Wszystko działo się stopniowo, prawie niedostrzegalnie. Podobała mi się, oczywiście, ale podobało mi się wiele moich studentek, więc nauczyłem się to ignorować – jak większość gorącokrwistych wykładowców, przyzwyczaiłem się do obecności atrakcyjnych, bystrych, pełnych entuzjazmu młodych kobiet, które dzieliły się ze mną swoimi problemami. Spotykałem się z Nadią co dwa tygodnie, potem co tydzień, rozmawialiśmy o jej pracy, o jej innych zajęciach, o jej działalności studenckiej. Pewnego dnia zorientowałem się, że położyłem rękę na jej dłoni. Mówiła wtedy z zapałem o organizacji protestów. Łagodnie zabrałem rękę, ona spojrzała najpierw na swoją dłoń, a potem na mnie – nie mogłem rozgryźć jej wyrazu twarzy.
– Przepraszam – zacząłem.
– Nie, nie, wszystko w porządku – odpowiedziała, trochę za szybko.
– Wiesz, że to nie jest w porządku.
– Ale ja czuję, że jest – ciągnęła.
– A jednak nie jest.
—
Innego dnia, nie pamiętam dokładnie kiedy, zrobiłem jakąś uwagę, która sugerowała, że sam miałem doświadczenia z sado-maso. Coś o potrzebie czułego zakończenia. Sprawiło to, że oczy jej rozbłysły.
– A więc… odgrywałeś scenki? – zapytała.
– Nadia, nie powinniśmy o tym rozmawiać.
– Ale przecież to dotyczy mojej pracy. Twoim zadaniem jest ze mną o tym rozmawiać.
– Nie o moich prywatnych… – tak, wkopałem się. – Zainteresowaniach.
Wyszczerzyła zęby w uśmiechu.
– Jesteś dominującym, uległym, czy się zamieniasz? Mogę się założyć, że dominujesz.
Dość szybko uciąłem tę dyskusję. Napisała pracę, obroniła się na piątkę i byłem z niej dumny.
—
Spotkałem ją jakiś miesiąc czy dwa później: jechałem rowerem do biblioteki, gdzie zwykle zaszywam się latem i pracuję, bo w moim mieszkaniu nie ma klimatyzacji. Zobaczyłem, jak ubrana w garsonkę oprowadza po kampusie kandydatów na pierwszy rok. Pomachaliśmy do siebie, a potem natknąłem się na tę samą grupę w bibliotece. Znów się uśmiechnęła, a godzinę później odnalazła mnie tam.
Okazało się, że dostała pracę w administracji uczelni. Etat. Czy chciałbym skoczyć z nią na obiad? Owszem, chciałbym.
Gdy jedliśmy, nasze ręce znów się spotkały. Zaprosiła mnie do siebie na kolację, a ja przyjąłem propozycję.
W ciemności jej sypialni, po tym, jak pierwszy raz uprawialiśmy seks, wciskając swoją śliczną główkę pod moją pachę i wciąż jeszcze dysząc po orgaźmie, poprosiła mnie, żebym ją zdominował.

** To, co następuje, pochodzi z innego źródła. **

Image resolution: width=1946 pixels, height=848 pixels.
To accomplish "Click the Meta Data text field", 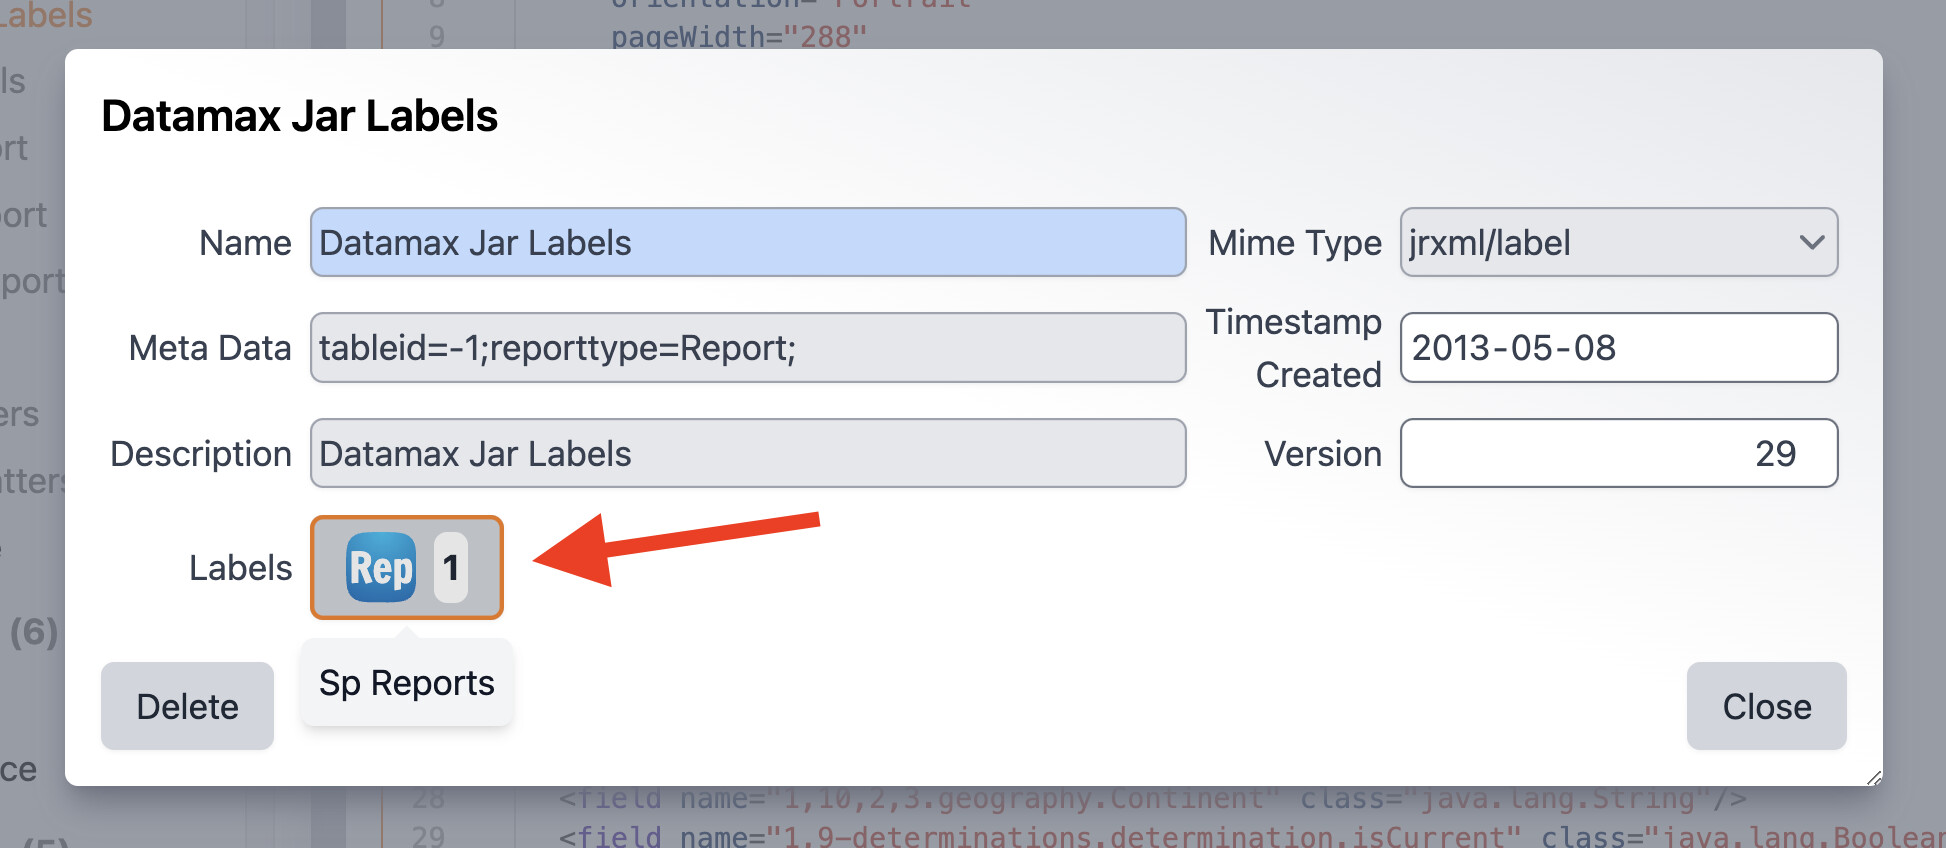I will pos(747,348).
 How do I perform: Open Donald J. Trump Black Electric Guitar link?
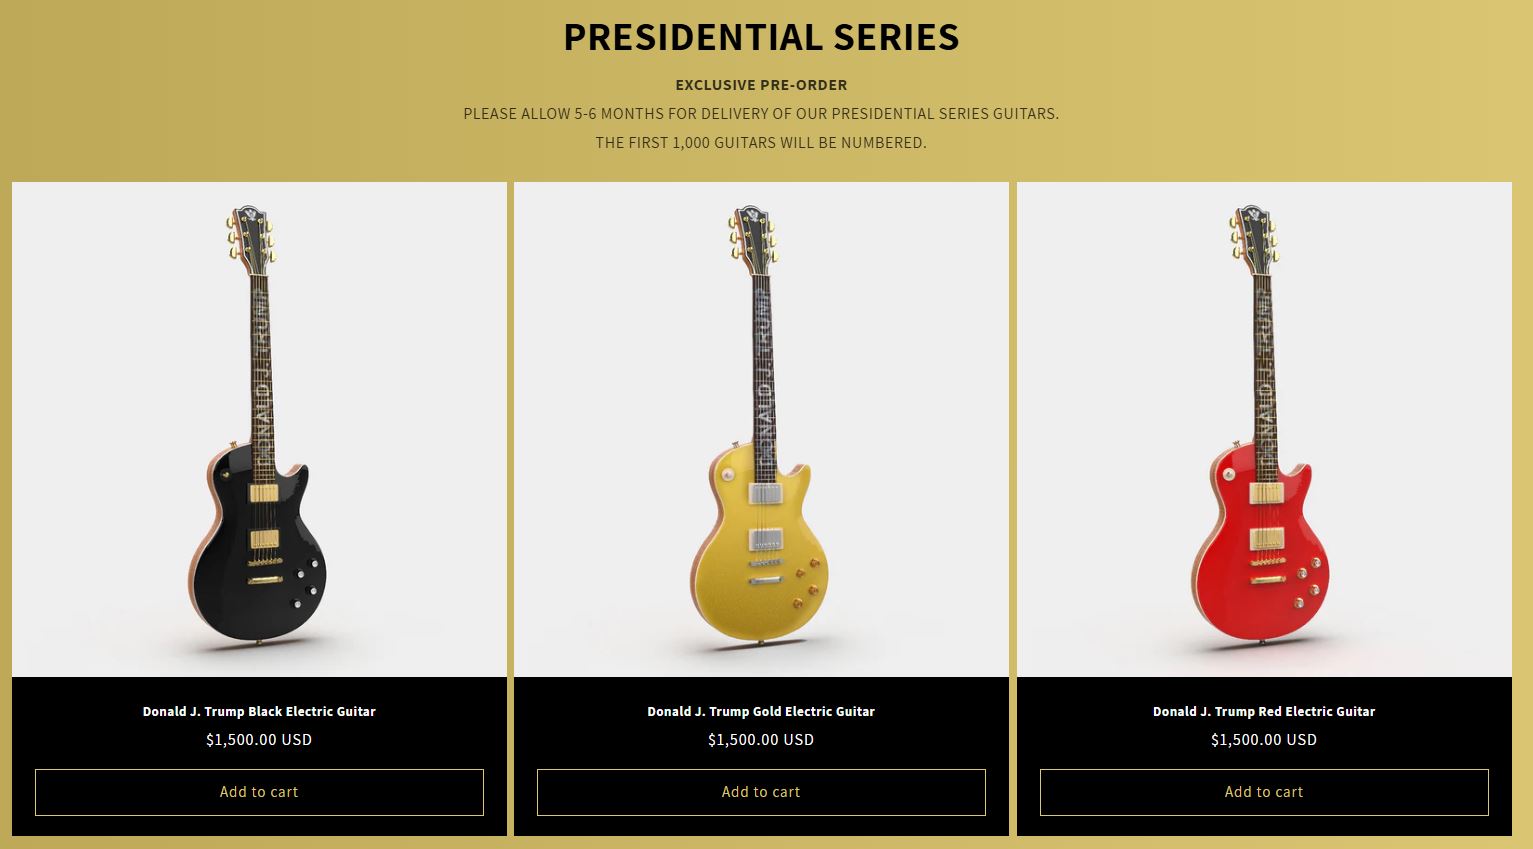(259, 712)
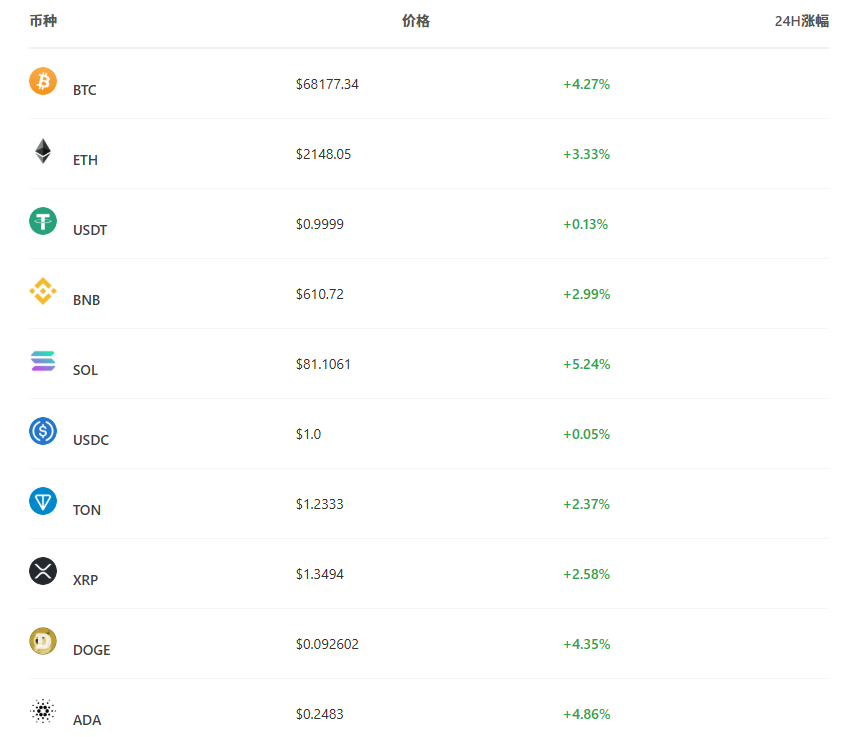Image resolution: width=849 pixels, height=737 pixels.
Task: Open the ETH coin name link
Action: pyautogui.click(x=85, y=160)
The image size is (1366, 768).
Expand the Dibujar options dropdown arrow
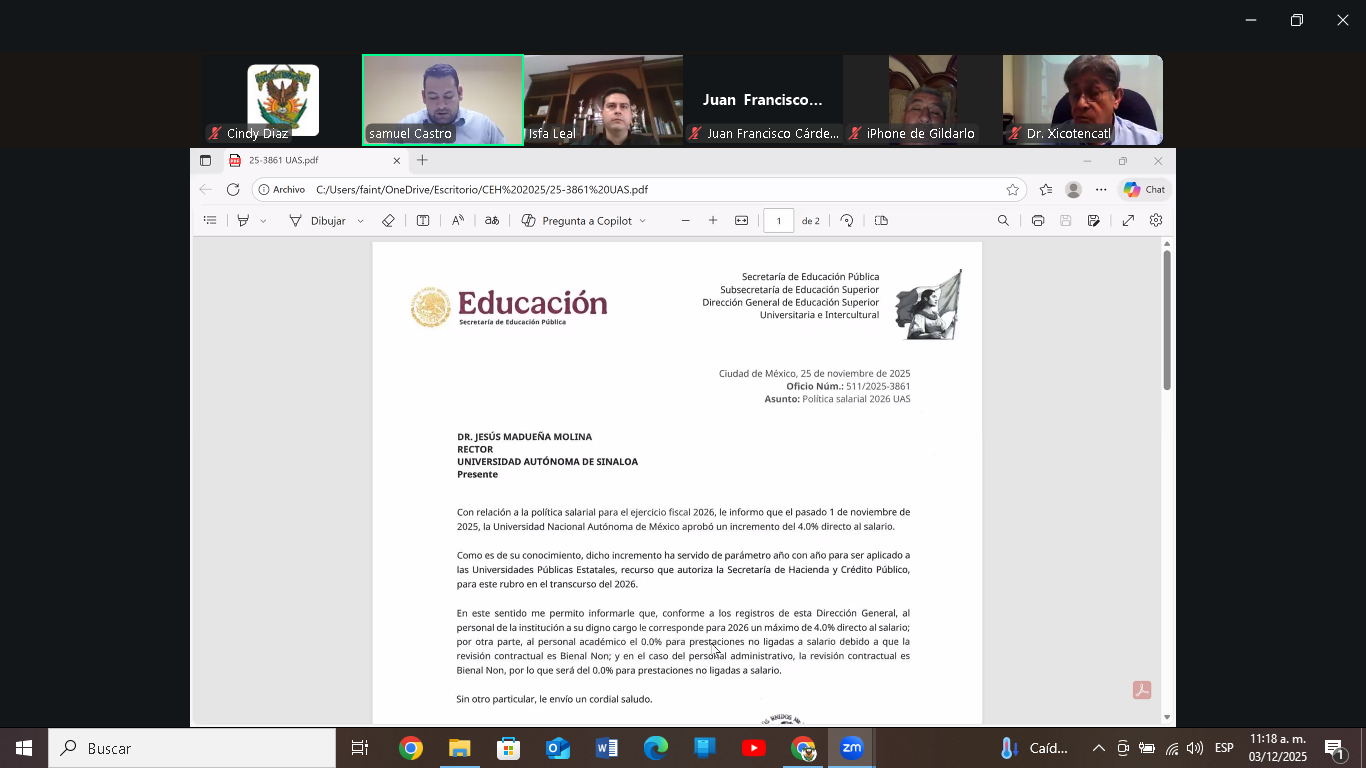pos(361,221)
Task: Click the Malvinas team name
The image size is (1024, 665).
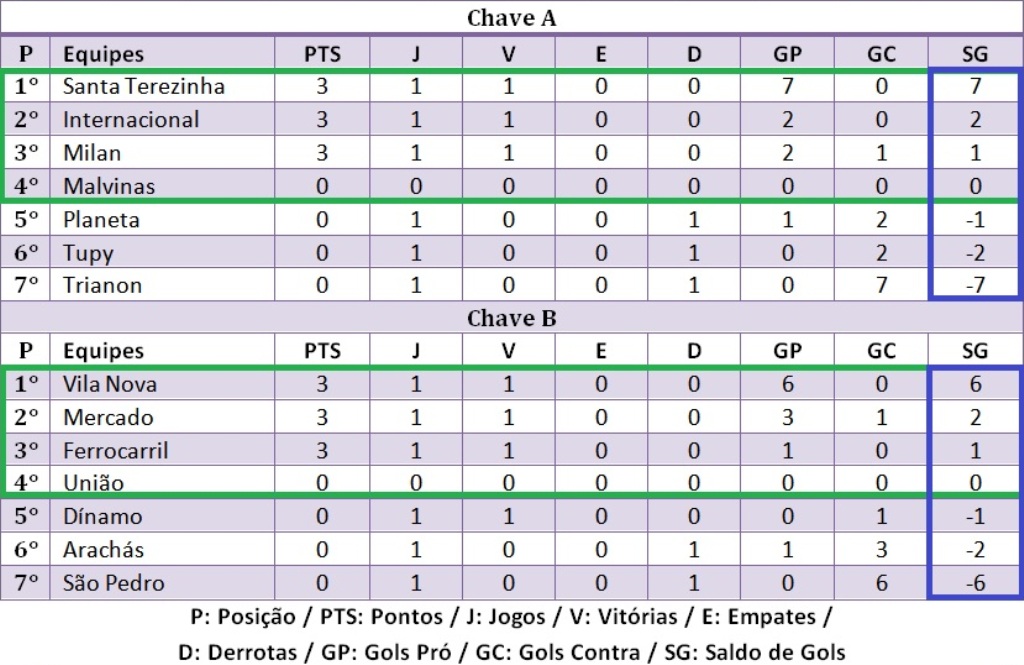Action: [x=109, y=186]
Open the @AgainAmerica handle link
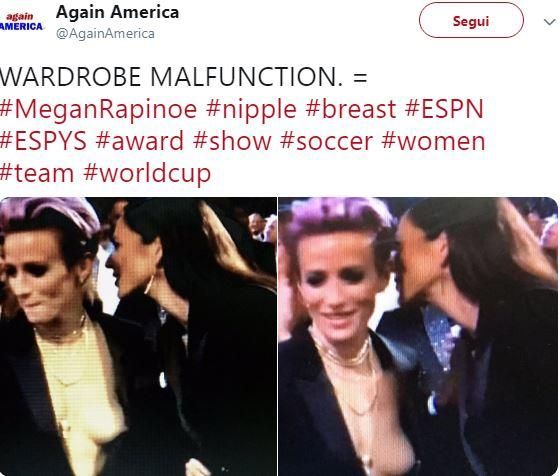560x476 pixels. tap(105, 34)
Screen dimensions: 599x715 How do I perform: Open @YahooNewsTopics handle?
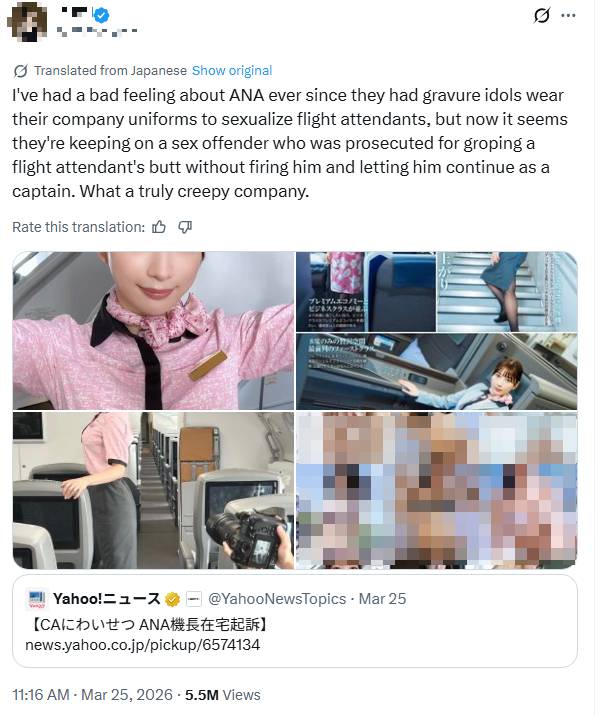[277, 599]
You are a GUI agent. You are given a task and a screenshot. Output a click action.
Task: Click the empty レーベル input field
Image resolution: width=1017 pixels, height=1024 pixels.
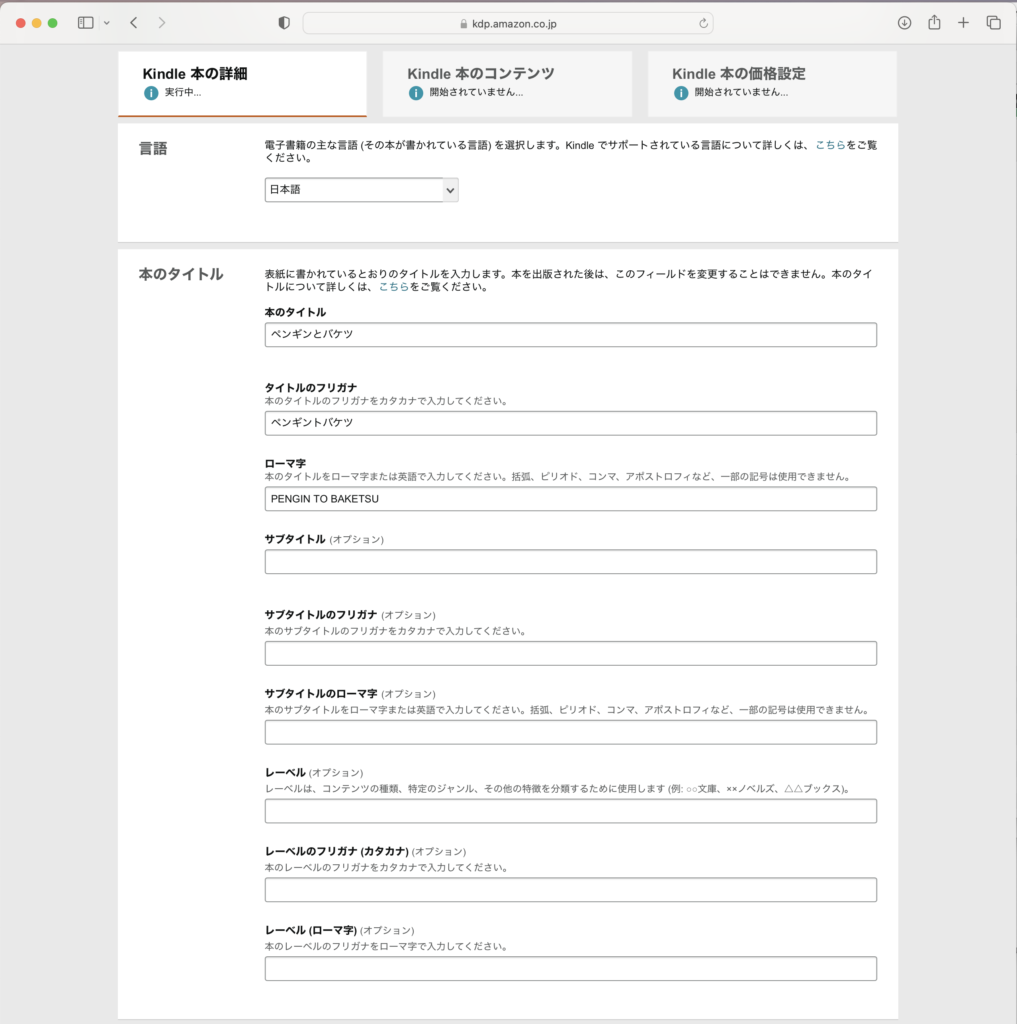point(570,811)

– Dużo o tym czytałam i mam wrażenie, że to coś… Że zawsze tego pragnęłam – wyszeptała. – A poza tym zawsze chciałam, żeby zrobił to ktoś taki jak ty.
Milczałem przez chwilę. Oczywiście, że chciałem się zgodzić. Kto by nie chciał? Nadia była piękna. Zawsze rozkoszna, słodka i czuła, a w sytuacjach intymnych nieco zadziorna. Była cholernie bystra i przenikliwa, gdy tylko zaczynałem chrzanić jakieś głupoty na zajęciach, unosiła porozumiewawczo brew – choć żaden inny student nie połapał się, że ściemniałem.
– Możemy spróbować na początek kilku rzeczy, zobaczymy, czy ci się spodoba – odpowiedziałem w końcu. Szeptałem jej do ucha, a moja dłoń zjeżdżała po jej smukłym brzuszku.
– Jak mam cię nazywać? – spytała.
– Na razie możesz mówić “panie”. “Żółty” oznacza zwolnij, “czerwony” – przestań. W porządku?
– W porządku – przytaknęła entuzjastycznie.
Kazałem jej wstać z łóżka i włączyć światło. Natychmiast wykonała polecenie.
– Dobra dziewczynka. Kucnij i zacznij się pieścić.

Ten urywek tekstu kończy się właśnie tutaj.